Just 18 months after President Edgar Lungu narrowly won office in a snap election, he and his main rival Hakainde Hichilema face off again in a field of nine candidates.
Only 27,757 votes separated the two candidates in the 2015 ballot.
At least three people have been killed during the campaign, with regular clashes erupting between supporters of Lungu's Patriotic Front (PF) and Hichilema's United Party for National Development (UPND).
Ahead of the vote, the election commission issued an emergency statement describing the unrest as "unprecedented" and warning it had "marred Zambia's historic record of peaceful elections".
But skirmishes continued until polling day, including fighting in the streets and vehicles overturned close to Hichilema's final rally on Wednesday in Lusaka.
UPND supporter Patricia Situmbeko, 50, blamed the violence on Lungu, who she said had failed to reign-in his supporters.
"Zambia was peaceful but the president got his cadres excited and they attack the UPND people," the mother-of-five told AFP at a voting station in the low-income Mtendere district of Lusaka.
"We voted UPND for real change... The youth are unemployed, there is too much violence and the cost of living is rising so fast. Sugar is nearly up by three times in price over recent years."
"There have been a lot of promises and people are expecting a lot from this election, but I think that people might want to stay with the same president for now... I don't sense the people all demanding a new president yet," he said.
Constitutional changes mean that the winner must now secure more than 50 per cent of the vote, meaning a second round run-off could be held within weeks, raising the spectre of further hostilities.

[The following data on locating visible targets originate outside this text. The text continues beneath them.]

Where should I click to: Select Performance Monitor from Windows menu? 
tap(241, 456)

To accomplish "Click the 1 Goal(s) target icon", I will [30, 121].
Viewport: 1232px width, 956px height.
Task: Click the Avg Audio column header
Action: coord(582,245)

"The PF government of President Lungu is starting to panic as the UPND campaign gains sustained momentum," said Robert Besseling, of EXX Africa consultancy.
Zambia, in contrast to some of its neighbours such as Angola and Zimbabwe, has escaped war and serious upheaval since independence from Britain in 1964.
It last held a peaceful transfer of power to an opposition party in 2011 when Michael Sata took office.